▸ LIST OF TASKS:
1. From the RDF/XML metadata report below, transcribe the passage from "Maybe there should" up to and including "<http://purl.org/dc/terms/W3CDTF> .".
2. Translate this sentence from the RDF/XML metadata report into Spanish: "This seems to be caused by invalid RDF/XML in the metadata.rdf added by JWS Online:"

-- GIVEN PASSAGE start --

This seems to be caused by invalid RDF/XML in the metadata.rdf added by JWS 
Online:

{code:xml}
stain@biggie:/tmp$ unzip adlung2017_fig2f.sedx

stain@biggie:/tmp$ riot metadata.rdf 
10:39:17 ERROR riot                 :: [line: 6, col: 43] {E202} Expecting XML 
start or end element(s). String data "2018-05-10T02:38:51Z" not allowed. Maybe 
there should be an rdf:parseType='Literal' for embedding mixed XML content in 
RDF. Maybe a striping error.
10:39:17 ERROR riot                 :: [line: 43, col: 43] {E202} Expecting XML 
start or end element(s). String data "2018-05-10T02:38:51Z" not allowed. Maybe 
there should be an rdf:parseType='Literal' for embedding mixed XML content in 
RDF. Maybe a striping error.
10:39:17 ERROR riot                 :: [line: 152, col: 43] {E202} Expecting 
XML start or end element(s). String data "2018-05-10T02:38:51Z" not allowed. 
Maybe there should be an rdf:parseType='Literal' for embedding mixed XML 
content in RDF. Maybe a striping error.
...
<file:///tmp/> <http://purl.org/dc/terms/description> "Built by JWS Online." .
_:B5145c9a4X2Df8feX2D4a36X2Daba1X2Dacab299dd7d7 
<http://www.w3.org/1999/02/22-rdf-syntax-ns#type> 
<http://purl.org/dc/terms/W3CDTF> .
<file:///tmp/> <http://purl.org/dc/terms/created> 
_:B5145c9a4X2Df8feX2D4a36X2Daba1X2Dacab299dd7d7 .
<file:///tmp/models/adlung1.sbml> <http://purl.org/dc/terms/description> 
"Exported by JWS Online from ..."
{code}

The broken RDF/XML follows this pattern:

{code:xml}
  <rdf:Description rdf:about=".">
    <dcterms:description>Built by JWS Online.</dcterms:description>
    <dcterms:created>
      <dcterms:W3CDTF>2018-05-10T02:38:51Z</dcterms:W3CDTF>
    </dcterms:created>
  </rdf:Description>
{code}

As Jena points out, this is not valid RDF/XML, as here it says a property 
dcterms:createdto a new anonymous W3CDTF resource - but a resource can't 
directly wrap a literal. The literal needs then a new nested property like 
<rdf:value>:

{code:xml}
    <dcterms:created>
      <dcterms:W3CDTF>
        <rdf:value>2018-05-10T02:38:51Z</rdf:value>
      </dcterms:W3CDTF>
    </dcterms:created>
{code}

This is probably a confusion from 
http://identifiers.org/combine.specifications/omex.version-1 which in its 
example, for some reason, uses dcterms:W3CDTF as a property of an untyped 
anonymous resource under dcterms:created:

{code:xml}
<dcterms:created rdf:parseType="Resource">
  <dcterms:W3CDTF>2014-06-26T10:29:00Z</rdf:value></dcterms:W3CDTF>
</dcterms:created>
{code}

This is semantically wrong as 
[dcterms:W3CDTF|http://dublincore.org/documents/dcmi-terms/#terms-W3CDTF] is 
defined as a Datatype (like int), not a Property. Similarly 
[dcterms:created|http://dublincore.org/documents/dcmi-terms/#terms-created] is 
defined with a range rdfs:Literal, which would not include a new W3CDTF 
Resource.

-- GIVEN PASSAGE end --
-- DATA EXTRACT start --

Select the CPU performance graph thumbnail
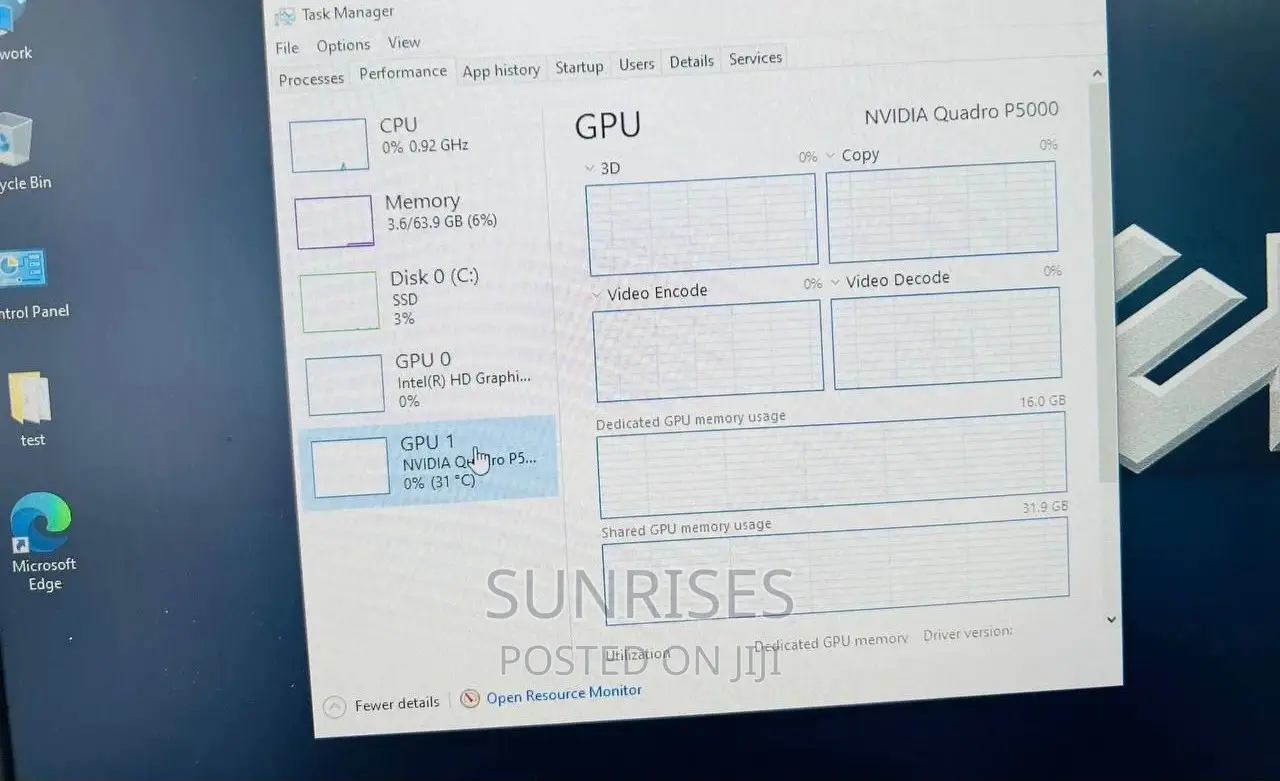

-- DATA EXTRACT end --

▸ RESPONSES TO THE TASKS:
1.
Maybe there should be an rdf:parseType='Literal' for embedding mixed XML 
content in RDF. Maybe a striping error.
...
<file:///tmp/> <http://purl.org/dc/terms/description> "Built by JWS Online." .
_:B5145c9a4X2Df8feX2D4a36X2Daba1X2Dacab299dd7d7 
<http://www.w3.org/1999/02/22-rdf-syntax-ns#type> 
<http://purl.org/dc/terms/W3CDTF> .

2. Esto parece deberse a un RDF/XML no válido en el metadata.rdf añadido por JWS Online: